Street poets and beignets in Nola (E8)
GONZO heads into the home of fracking, Denton, Texas, to chat to Dr. Adam Briggle, author of ‘A Field Philosopher’s Guide to Fracking’. The idea of field philosophy is to take ideas about ethics and justice and bring it to the real world. Fracking is a justice issue and both the politics and the economics of the alleged bonanza turned out to be a big dud and a land use planning nightmare. They talk about the philosophy of hubris and narcissism and find that fracking is about the lesson of Frankenstein – we create something without considering the wider ramifications and without plans to deal with the out-of-control nature of our inventions. Denton voted to ban fracking but the state government then intervened with legislation to prevent citizens from having the democratic right of local self-determination on such matters related to Big Oil. We are waiting for a tech fix, but fracking was a tech fix to declining oil reserves. Max and Dr. Briggle ride their bike off into the distance with plans to go form the church of no-fracking.
Max and Stacy leave Texas on the way to New Orleans while discussing the frackers-versus-ranchers battle brewing in Texas as each vie for limited water resources.
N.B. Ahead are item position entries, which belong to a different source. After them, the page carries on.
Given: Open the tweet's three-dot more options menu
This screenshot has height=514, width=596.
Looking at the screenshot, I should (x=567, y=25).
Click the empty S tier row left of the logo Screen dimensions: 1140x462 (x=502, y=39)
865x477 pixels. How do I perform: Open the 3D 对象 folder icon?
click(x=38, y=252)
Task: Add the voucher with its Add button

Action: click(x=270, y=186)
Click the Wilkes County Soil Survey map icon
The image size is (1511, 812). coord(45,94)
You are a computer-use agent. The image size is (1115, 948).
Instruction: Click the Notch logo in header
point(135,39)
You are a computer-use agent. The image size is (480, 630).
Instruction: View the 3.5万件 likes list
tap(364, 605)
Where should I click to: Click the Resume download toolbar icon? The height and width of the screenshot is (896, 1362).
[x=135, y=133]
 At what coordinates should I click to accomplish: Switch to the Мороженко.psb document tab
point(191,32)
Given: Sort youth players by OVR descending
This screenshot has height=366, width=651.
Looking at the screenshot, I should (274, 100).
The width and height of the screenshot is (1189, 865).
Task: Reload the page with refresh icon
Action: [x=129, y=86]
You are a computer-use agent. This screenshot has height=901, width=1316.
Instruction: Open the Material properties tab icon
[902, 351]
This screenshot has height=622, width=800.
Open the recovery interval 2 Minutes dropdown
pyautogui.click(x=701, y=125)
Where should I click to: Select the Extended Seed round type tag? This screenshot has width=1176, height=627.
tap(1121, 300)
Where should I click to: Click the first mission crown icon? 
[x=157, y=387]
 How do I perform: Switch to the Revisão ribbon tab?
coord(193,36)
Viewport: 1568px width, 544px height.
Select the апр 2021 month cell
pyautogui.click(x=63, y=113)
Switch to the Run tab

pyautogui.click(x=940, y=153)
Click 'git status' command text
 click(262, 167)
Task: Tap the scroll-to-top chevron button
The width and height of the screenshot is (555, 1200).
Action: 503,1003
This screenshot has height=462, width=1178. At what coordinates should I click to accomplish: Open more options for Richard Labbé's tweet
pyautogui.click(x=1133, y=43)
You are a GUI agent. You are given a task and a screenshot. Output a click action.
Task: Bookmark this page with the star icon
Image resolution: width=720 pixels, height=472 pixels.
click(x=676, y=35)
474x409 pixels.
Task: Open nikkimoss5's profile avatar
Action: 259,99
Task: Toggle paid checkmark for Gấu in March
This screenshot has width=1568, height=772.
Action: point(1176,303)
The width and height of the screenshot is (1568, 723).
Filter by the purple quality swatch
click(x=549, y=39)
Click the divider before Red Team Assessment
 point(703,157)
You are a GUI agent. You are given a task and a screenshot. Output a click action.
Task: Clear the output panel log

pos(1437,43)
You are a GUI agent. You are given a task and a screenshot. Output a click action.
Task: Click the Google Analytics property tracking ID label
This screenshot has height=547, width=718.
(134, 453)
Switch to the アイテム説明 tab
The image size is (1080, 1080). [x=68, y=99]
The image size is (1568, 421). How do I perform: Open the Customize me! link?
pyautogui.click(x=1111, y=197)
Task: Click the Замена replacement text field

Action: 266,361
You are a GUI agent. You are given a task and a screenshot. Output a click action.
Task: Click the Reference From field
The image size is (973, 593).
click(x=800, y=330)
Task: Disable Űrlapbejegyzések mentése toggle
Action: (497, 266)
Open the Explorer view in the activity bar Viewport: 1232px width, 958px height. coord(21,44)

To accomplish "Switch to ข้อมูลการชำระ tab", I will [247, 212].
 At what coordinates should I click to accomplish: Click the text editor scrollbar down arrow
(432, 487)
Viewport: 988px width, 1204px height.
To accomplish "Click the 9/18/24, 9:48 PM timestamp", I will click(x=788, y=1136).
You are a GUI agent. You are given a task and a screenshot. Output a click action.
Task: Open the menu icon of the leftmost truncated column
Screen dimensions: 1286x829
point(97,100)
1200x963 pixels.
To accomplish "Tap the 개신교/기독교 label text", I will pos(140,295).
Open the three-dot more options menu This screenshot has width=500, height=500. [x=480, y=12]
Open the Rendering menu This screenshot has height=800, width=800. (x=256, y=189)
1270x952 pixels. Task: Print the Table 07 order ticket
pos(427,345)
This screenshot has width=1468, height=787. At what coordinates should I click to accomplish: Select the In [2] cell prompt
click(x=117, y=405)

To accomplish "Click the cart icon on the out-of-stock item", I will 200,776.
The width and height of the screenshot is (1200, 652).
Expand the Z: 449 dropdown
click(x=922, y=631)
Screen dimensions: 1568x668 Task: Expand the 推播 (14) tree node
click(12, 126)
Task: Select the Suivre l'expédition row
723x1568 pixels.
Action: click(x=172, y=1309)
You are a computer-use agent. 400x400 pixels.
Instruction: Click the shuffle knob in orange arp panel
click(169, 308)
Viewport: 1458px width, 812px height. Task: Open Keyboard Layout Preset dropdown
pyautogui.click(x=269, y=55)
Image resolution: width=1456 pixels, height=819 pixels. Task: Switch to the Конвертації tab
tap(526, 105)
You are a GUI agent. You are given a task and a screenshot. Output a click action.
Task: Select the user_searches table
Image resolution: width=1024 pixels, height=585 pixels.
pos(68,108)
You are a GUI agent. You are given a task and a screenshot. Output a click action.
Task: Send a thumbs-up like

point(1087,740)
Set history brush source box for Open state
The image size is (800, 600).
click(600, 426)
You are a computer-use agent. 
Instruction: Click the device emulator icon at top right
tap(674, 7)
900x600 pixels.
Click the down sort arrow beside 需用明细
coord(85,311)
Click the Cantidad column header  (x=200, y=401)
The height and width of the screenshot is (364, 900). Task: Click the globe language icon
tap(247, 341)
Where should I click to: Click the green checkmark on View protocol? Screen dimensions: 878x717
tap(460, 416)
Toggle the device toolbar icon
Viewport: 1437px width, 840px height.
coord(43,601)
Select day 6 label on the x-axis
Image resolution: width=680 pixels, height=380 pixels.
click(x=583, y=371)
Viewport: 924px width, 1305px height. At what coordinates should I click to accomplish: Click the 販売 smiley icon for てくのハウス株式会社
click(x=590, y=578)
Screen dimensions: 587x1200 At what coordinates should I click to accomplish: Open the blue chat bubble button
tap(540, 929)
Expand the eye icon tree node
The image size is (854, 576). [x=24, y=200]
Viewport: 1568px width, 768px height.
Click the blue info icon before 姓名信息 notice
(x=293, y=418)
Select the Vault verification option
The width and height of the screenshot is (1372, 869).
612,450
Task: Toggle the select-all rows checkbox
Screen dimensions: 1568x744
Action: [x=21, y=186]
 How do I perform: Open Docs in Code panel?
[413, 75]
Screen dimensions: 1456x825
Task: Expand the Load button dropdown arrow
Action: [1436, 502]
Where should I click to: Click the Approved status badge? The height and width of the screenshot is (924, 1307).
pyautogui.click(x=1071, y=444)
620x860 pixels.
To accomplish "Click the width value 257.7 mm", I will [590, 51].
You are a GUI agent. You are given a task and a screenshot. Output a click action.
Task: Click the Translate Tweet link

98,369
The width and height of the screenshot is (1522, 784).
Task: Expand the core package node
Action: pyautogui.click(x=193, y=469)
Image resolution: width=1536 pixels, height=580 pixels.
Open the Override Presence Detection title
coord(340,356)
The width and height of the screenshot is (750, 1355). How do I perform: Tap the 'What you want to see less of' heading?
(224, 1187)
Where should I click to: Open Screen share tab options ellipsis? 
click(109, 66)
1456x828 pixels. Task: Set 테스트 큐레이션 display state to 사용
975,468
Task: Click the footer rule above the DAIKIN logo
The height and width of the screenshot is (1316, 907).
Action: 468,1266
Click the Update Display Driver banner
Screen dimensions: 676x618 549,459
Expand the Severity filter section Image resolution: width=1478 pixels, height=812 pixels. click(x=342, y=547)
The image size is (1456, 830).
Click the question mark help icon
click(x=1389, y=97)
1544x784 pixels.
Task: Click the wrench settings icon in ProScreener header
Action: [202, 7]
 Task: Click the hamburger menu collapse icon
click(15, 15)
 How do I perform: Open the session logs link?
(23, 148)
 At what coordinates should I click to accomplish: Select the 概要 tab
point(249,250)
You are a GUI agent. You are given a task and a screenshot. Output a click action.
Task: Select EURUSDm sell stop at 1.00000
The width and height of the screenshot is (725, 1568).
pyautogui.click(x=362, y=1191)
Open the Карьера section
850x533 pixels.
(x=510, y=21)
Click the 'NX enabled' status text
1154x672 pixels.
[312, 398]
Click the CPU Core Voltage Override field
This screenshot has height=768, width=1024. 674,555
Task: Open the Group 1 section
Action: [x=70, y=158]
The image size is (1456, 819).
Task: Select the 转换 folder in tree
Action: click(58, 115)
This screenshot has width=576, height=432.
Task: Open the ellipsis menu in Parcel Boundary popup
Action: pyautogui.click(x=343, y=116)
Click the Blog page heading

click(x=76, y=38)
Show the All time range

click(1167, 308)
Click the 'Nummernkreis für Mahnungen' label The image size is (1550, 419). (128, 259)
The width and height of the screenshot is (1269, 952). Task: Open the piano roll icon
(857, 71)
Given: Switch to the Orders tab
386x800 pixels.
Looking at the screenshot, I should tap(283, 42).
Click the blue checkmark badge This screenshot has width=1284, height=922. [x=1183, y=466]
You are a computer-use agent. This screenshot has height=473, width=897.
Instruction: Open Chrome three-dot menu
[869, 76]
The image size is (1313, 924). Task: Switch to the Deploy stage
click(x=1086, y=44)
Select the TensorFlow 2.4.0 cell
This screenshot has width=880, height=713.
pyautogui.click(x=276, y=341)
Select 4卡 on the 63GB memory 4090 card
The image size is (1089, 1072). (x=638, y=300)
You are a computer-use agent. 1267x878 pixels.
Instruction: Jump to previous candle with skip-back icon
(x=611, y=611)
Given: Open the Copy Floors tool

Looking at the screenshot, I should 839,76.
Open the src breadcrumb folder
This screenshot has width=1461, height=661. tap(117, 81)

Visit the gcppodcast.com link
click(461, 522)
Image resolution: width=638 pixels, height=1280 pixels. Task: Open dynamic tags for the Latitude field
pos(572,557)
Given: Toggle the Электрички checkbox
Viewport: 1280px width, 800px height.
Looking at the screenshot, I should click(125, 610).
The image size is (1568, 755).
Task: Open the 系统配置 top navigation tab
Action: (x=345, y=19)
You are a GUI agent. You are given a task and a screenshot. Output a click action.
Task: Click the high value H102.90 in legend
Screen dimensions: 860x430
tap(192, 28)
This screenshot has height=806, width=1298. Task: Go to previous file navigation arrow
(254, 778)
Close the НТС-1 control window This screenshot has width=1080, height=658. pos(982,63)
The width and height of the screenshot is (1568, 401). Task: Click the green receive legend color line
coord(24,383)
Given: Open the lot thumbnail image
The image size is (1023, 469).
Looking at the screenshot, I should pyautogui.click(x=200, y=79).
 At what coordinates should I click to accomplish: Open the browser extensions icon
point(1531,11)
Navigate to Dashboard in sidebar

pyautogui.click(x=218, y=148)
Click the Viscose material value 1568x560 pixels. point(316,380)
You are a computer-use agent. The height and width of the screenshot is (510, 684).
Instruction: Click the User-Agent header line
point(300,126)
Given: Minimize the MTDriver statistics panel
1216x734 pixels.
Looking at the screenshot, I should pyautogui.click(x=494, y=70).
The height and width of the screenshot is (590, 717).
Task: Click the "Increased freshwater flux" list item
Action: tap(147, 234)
In Nola, they discuss the aftermath of Hurricane Katrina, which Obama’s education secretary considered the best thing to ever happen to public education in America, as it opened up an entire city to the charter school movement which, in turn, opened the city up to privatization and gentrification. They also discuss the legacy of Huey Long and how we now dismantle public infrastructure rather than build it. Blumenthal mentions ‘Cancer Alley’ in one of the first towns of freed persons where cancer rates now are so high due to industrial pollution. They also ask, “How did we end up with Trump?” And the role of John Hagee and the evangelical Christians in putting him in power in order to get them the Supreme Court, which they now effectively own. Finally, Stacy and the two Maxes eat beignets, talk about the swamp expanding, the legacy of Bourdain, and then talk to some street poets who compose a poem for GONZO.